Rows.
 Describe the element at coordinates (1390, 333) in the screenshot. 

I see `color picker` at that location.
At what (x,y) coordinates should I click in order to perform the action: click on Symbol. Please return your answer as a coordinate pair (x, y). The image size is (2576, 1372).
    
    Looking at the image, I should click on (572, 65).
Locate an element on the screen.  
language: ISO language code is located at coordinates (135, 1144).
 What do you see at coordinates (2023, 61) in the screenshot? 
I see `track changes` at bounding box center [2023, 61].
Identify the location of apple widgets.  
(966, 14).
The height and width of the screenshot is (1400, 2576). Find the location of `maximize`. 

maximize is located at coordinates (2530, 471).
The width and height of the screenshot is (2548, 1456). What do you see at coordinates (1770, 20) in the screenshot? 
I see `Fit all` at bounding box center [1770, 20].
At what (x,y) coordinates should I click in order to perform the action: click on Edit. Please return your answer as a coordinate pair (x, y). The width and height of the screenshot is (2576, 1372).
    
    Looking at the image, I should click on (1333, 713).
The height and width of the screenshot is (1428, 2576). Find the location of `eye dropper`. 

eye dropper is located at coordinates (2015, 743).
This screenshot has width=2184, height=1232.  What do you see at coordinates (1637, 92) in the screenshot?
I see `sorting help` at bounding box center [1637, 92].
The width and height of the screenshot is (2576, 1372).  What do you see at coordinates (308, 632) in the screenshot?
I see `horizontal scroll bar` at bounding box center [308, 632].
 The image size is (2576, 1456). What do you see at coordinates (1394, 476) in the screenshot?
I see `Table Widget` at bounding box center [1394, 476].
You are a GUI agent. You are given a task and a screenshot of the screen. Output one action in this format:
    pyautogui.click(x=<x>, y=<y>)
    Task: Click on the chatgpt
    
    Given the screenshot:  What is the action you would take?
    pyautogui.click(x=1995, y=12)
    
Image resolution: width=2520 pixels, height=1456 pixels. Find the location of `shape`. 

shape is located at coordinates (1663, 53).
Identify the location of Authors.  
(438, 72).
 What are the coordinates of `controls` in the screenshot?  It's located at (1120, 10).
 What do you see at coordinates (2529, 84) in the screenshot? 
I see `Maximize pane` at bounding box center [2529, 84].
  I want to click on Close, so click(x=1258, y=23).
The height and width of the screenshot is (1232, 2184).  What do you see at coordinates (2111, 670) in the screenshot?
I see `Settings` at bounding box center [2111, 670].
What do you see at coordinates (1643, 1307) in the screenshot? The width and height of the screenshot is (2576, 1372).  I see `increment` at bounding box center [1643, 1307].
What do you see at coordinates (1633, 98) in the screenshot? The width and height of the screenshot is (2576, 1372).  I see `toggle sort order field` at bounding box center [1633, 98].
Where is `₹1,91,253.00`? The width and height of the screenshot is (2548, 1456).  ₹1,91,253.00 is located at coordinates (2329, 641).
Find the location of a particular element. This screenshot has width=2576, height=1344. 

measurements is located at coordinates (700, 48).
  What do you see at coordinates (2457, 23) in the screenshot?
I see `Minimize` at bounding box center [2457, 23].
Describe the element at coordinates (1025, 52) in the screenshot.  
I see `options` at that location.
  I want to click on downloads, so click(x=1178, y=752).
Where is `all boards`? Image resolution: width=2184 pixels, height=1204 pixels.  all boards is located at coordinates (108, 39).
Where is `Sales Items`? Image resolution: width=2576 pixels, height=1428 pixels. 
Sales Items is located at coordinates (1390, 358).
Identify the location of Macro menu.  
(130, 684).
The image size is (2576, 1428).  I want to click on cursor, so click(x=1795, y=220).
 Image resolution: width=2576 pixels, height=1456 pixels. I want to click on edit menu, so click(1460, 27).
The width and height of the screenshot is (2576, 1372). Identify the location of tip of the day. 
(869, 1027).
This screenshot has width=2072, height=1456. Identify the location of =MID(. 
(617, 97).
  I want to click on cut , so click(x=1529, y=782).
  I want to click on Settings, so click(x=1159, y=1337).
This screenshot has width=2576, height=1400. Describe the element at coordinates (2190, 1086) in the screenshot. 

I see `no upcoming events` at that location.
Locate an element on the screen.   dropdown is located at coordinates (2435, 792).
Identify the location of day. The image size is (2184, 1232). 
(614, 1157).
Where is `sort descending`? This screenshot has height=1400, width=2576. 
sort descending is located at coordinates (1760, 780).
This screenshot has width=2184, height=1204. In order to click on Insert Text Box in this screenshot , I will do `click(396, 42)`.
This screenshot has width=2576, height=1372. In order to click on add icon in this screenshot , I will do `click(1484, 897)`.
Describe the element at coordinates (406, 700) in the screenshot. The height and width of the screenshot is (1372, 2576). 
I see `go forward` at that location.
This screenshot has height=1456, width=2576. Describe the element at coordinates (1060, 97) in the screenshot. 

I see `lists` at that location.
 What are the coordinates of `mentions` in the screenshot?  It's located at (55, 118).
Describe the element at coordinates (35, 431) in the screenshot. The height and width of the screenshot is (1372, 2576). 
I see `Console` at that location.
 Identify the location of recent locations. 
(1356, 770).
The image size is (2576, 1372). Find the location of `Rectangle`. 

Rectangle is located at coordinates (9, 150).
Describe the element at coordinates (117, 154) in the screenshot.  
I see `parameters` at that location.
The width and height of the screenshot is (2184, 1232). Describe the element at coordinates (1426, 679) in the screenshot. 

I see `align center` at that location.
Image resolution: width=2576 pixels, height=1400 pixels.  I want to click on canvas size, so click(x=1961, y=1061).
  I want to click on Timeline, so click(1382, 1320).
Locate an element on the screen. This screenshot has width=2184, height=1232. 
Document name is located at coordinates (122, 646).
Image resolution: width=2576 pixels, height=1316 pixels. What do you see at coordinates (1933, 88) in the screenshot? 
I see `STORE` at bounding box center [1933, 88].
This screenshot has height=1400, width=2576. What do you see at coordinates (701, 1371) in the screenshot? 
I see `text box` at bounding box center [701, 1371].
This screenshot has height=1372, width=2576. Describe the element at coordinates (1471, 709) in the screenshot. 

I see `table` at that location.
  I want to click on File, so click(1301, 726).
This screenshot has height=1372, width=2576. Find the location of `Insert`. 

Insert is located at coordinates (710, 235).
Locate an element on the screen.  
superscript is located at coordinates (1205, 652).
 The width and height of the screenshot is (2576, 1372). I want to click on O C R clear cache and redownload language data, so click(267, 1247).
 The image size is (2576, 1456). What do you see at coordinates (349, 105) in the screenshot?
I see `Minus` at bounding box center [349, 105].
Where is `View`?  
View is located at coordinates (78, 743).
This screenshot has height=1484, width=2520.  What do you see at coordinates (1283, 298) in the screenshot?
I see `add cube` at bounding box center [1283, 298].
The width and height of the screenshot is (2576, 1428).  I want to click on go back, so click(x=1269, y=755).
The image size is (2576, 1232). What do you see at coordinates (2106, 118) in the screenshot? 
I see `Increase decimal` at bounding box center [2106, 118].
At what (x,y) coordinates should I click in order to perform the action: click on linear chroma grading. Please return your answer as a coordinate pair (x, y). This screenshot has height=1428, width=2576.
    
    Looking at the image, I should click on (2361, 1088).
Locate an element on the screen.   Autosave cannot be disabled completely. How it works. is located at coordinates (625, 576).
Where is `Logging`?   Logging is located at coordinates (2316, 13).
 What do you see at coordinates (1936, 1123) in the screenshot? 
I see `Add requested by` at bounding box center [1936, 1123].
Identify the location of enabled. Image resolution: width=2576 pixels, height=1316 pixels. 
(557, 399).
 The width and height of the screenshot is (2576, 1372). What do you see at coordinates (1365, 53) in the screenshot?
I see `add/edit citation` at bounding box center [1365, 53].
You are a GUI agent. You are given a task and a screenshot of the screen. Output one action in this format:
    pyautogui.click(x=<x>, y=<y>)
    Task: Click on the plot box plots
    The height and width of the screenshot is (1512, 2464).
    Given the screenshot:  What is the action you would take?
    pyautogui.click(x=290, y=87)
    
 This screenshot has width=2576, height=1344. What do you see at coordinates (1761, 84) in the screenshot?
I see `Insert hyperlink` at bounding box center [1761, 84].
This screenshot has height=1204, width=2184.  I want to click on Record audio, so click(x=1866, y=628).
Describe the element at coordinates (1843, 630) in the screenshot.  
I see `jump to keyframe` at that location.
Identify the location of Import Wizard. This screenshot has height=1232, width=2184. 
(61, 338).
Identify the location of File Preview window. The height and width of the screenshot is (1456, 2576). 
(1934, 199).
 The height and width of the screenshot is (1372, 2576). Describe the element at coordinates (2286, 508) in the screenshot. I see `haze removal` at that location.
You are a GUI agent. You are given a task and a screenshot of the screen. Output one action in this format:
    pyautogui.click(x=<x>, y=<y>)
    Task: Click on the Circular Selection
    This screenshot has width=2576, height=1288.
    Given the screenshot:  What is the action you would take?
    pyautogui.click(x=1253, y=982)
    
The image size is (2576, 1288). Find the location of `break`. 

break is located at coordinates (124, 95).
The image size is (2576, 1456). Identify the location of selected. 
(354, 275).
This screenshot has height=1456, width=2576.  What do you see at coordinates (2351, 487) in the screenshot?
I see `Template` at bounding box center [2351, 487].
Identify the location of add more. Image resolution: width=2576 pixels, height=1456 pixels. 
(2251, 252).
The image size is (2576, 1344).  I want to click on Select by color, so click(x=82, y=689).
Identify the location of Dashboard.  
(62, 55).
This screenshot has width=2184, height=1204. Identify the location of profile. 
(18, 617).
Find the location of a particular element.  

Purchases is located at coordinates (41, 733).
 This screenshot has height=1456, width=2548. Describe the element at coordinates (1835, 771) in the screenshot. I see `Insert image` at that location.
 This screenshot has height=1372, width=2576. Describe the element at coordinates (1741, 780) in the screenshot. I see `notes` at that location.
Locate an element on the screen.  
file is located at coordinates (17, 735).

Instructions for the task. Write out every line from the one containing "632) in the screenshot?" down to the one containing "center [1394, 476].", inclusive, reproducing each character for character.

Answer for this exercise.
The width and height of the screenshot is (2576, 1372).  What do you see at coordinates (308, 632) in the screenshot?
I see `horizontal scroll bar` at bounding box center [308, 632].
 The image size is (2576, 1456). What do you see at coordinates (1394, 476) in the screenshot?
I see `Table Widget` at bounding box center [1394, 476].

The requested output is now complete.